- ТЕКСТ
Петербург притягивал авантюристов всех мастей.
Знаменитый обольститель
XVIII в. Казанова большую часть жизни провел в путешествиях. Не миновал
он и России, где побывал в 1765—1766 гг.
Небезынтересны его записки о Петербурге. Хотя, врет он во
многом. Например, чего стоит сцена с покупкой девушки.
«...Я выехал из Риги 15-го декабря на пути в Петербург,
куда прибыл через 60 часов после выезда.
Расстояние между этими двумя городами почти такое же, как между Парижем и
Лионом, считая французскую милю (лье) около 4-х
верст. Я позволил стать сзади моей кареты бедному французу-лакею, который зато
служил мне бесплатно во все время моей поездки. Спустя три месяца после того,
я был ни мало удивлен, увидев его возле себя за столом у графа Чернышева в качестве
гувернера при сыне его. Но не стану забегать вперед в своем рассказе. Мне
предстоит сказать многое о Петербурге, прежде чем останавливать внимание на
лакеях, которых я встречал там не только гувернерами князей, но и еще лучше.
Петербург поразил меня своим странным видом: мне
казалось, что я вижу поселение дикарей, перенесенное в европейский город. Улицы
длинны и широки, площади пространны, дома просторны: все это ново и неопрятно.
Известно, что этот город был импровизирован царем Петром Великим. Его
архитекторам удалось подражение постройкам на европейскую стать; но все-таки
эта столица высматривает пустыней и соседкою северных льдов. Нева, орошающая
своими сонными волнами стены многочисленных дворцов, не река, а скорее озеро. Я нашел себе две комнаты в отеле, с окнами на
главную набережную. Мой хозяин был штутгартский немец, сам недавно приехавший
сюда. Он очень ловко объяснялся со всеми этими русскими и сразу давал им
понимать себя, чему я удивился бы, если б не знал заранее, что немецкий язык
общераспространен в этой стране, а туземное наречие здесь употребляется одною
только чернью. Хозяин мой, видя во мне новоприезжего, растолковал на своей
табарщине, что при дворе дается бал-маскарад,— огромный бал на шесть тысяч
особ, долженствующий продолжаться 60
часов. Я взял предложенный им билет и, завернувшись в домино, побежал в
императорский дворец. Общество собралось уже все и танцы были в самом разгаре;
в некоторых покоях помещались буфеты внушительной наружности, ломившиеся под
тяжестью съедобных вещей, которых достало бы для насыщения самых дюжих
аппетитов. Вся обстановка бала представляла зрелище причудливой роскоши в
убранстве комнат и нарядных гостей; общий вид был великолепный. Любуясь им, я
вдруг услышал случайно чьи-то слова: «Посмотрите, вот императрица; она думает,
что ее никто не узнает; но погодите, ее скоро все различат по ее неотступному
спутнику, Орлову». Я пошел вслед за домино, о котором говорили, и вскоре
убедился, что то была действительно Екатерина: все маски говорили о ней одно и
тоже, притворяясь неузнающими ее. Среди огромной толпы она ходила взад и
вперед, теснимая со всех сторон, что, по-видимому, не причиняло ей
неудовольствия; иногда она садилась сзади какой-нибудь группы, ведущей
приятельскую болтовню. Этим она рисковала столкнуться с кое-какими маленькими
неприятностями, ¾
так как разговор мог касаться ее самой; но, с другой стороны, вознаграждалась
возможностью услышать полезную для себя истину: счастие, редко выпадающее на
долю царей. В некотором расстоянии от императрицы, я заметил маску
колоссального роста, с геркулесовскими плечами. Когда эта атлетическая фигура
проходила мимо, все говорили: «это Орлов»...

- ЗАДАНИЯ
1. Ответьте по тексту о Казанове в Петербурге:
(а) В какие годы Казанова побывал в России?
(б) За сколько часов он доехал из Риги до Петербурга?
(в) Откуда был родом хозяин отеля, где он поселился?
2. Выпишите из текста о Казанове в Петербурге всех людей, названных по имени или фамилии.
3. Продолжите текст о Казанове в Петербурге после последней фразы.

- ИСХОДНЫЕ ДАННЫЕ

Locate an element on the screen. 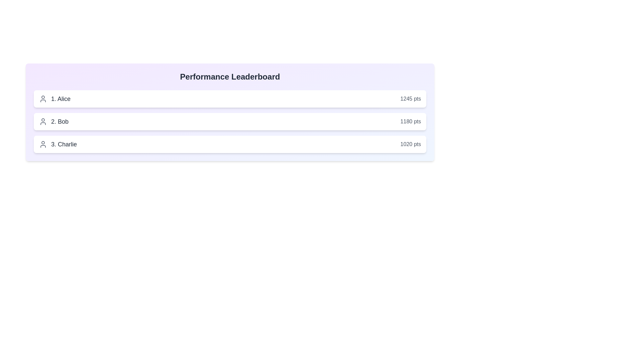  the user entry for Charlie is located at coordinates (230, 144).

...

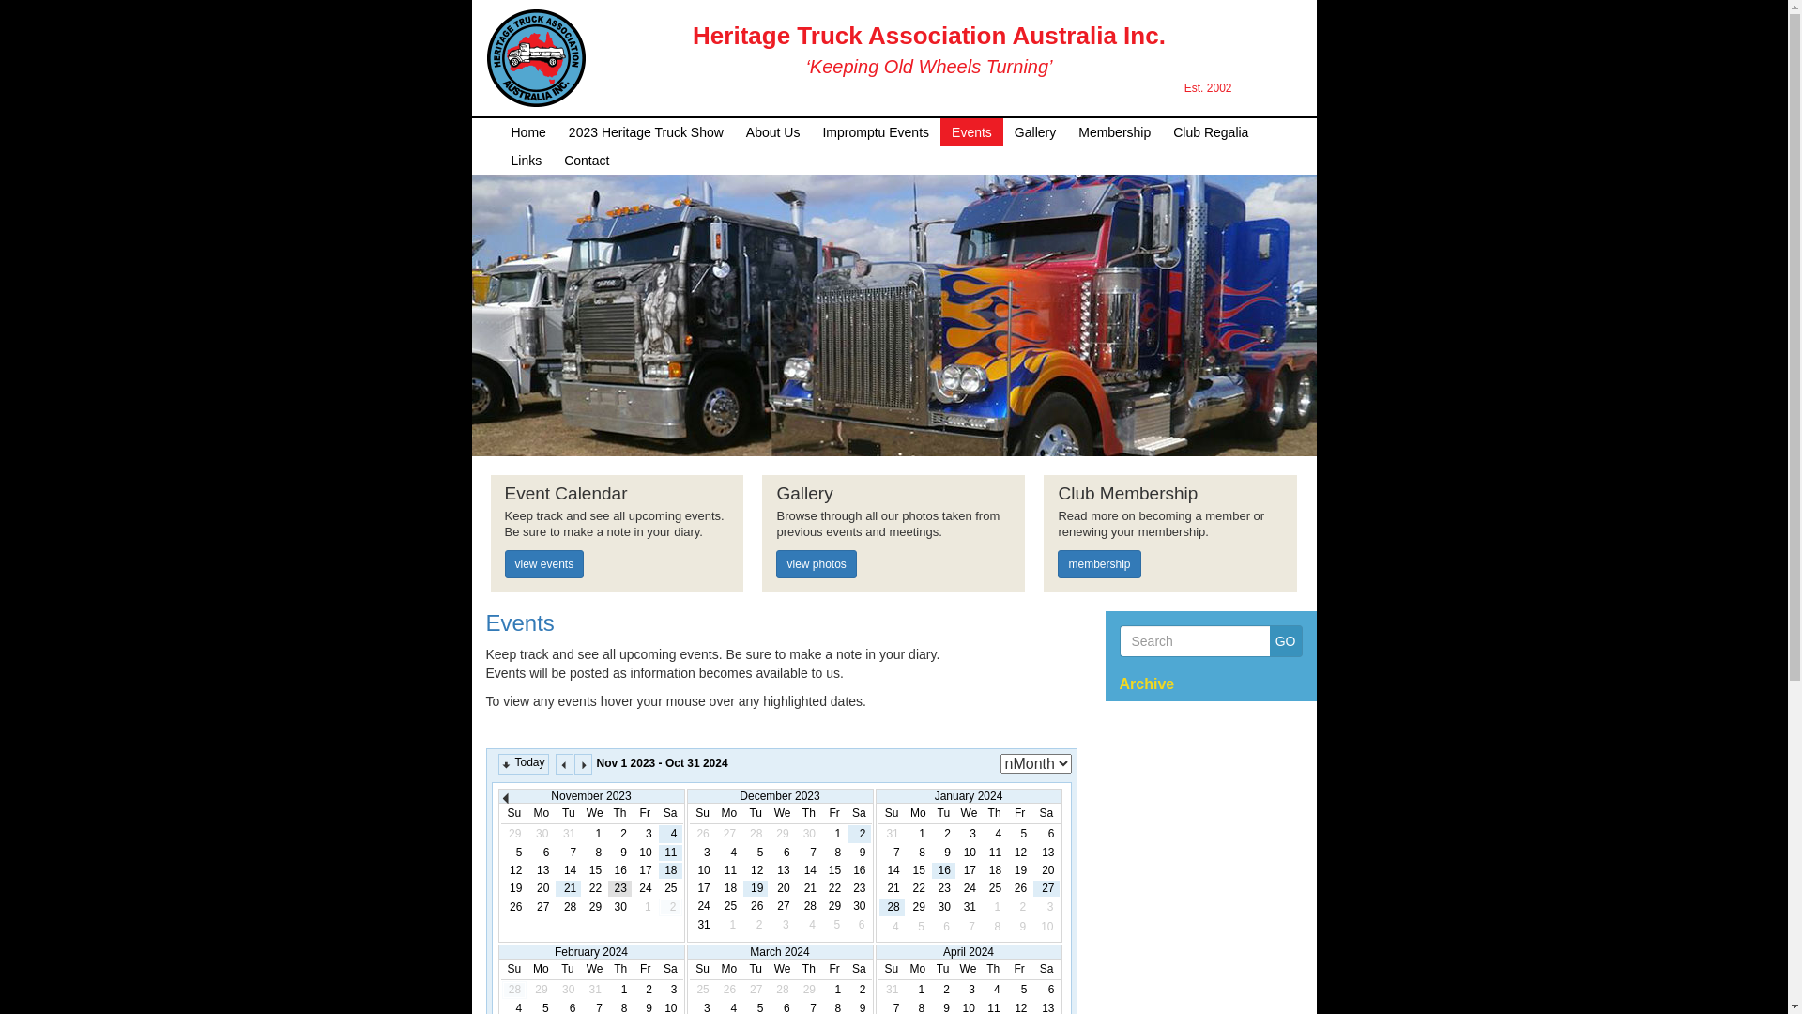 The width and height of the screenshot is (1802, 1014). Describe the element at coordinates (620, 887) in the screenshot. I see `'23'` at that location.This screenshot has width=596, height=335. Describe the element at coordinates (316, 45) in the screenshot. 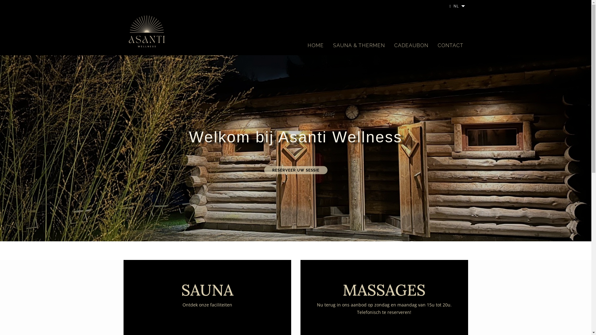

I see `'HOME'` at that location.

- ОТВЕТЫ К ЗАДАНИЯМ
1.
(а) В 1765—1766 гг.
(б) За 60 часов.
(в) Из Штутгарта.

2. Казанова, граф Чернышев, Петр Великий, Екатерина, Орлов.

3.
...После бала, проспав ровно целые сутки, я поехал к
генералу Мелиссино. У меня было к нему рекомендательное письмо от прежней его
фаворитки, де Лольо. Благодаря этой рекомендации, генерал принял меня как
нельзя лучше и пригласил бывать на его ужинах. В его доме все было на
французский лад: стол и напитки отличные, беседа оживленная, а игра и пуще
того. Я познакомился с его старшим сыном, женатым на княжне Долгоруковой. С
первого же вечера я засел за фараон; общество состояло все из людей
порядочных, проигрывающих без сожаления и выигрывающих без похвальбы. Скромность
привычных посетителей, равно как и почетное их положение в обществе, ограждали
их от всяких придирок административной власти. Банк держал некто барон Лефорт,
сын или племянник знаменитого адмирала Лефорта. Этот молодой человек был
запятнан одним дурным делом, навлекшим на него опалу императрицы. Во время
коронации Екатерины в Москве, он исходатайствовал привилегию на учреждение
лотереи, для которой потребный фонд дало правительство. Вследствие ошибочных
действий правления, заведывавшего делом, лотерея эта лопнула, и тогда вся беда
обрушилась на бедного барона.
Так как я играл очень сдержанно, то мой выигрыш едва
доходил до нескольких рублей. Князь N в моих глазах спустил одним
разом десять тысяч рублей, отчего нисколько не казался смущенным, и я вслух выразил
Лефорту мое удивление перед подобным хладнокровием, столь редким у игроков.
— Нечего сказать,
велика заслуга! — возразил мне банкир, —да ведь князь-то играл на честное слово
и, стало быть, ничего не заплатит: это его привычка.
— А честь?
— Честь не
пострадает от неплатежа игорных долгов: по крайней мере, так принято в здешней
стране. Между двумя игроками существует безмолвный договор, по которому
проигравший на слово волен платить или нет; выигравший был бы смешон, если б
требовал уплаты, которую его должник не предлагает внести сам.
— Подобный обычай
должен бы, по крайней мере, давать право банкиру отвергать ставку того или
другого понтера.
— Ну, ни один
банкомет не посмеет нанести такой обиды кому бы то ни было. Проигравшийся дотла
почти всегда удаляется, не расплатившись; честнейшие из них оставляют залог, но
это случается редко. Здесь есть молодые люди самых знатных фамилий, которые
ведут, что называется, игру мнимую, безответственную, и смеются прямо в глаза
тем, кто у них выигрывает.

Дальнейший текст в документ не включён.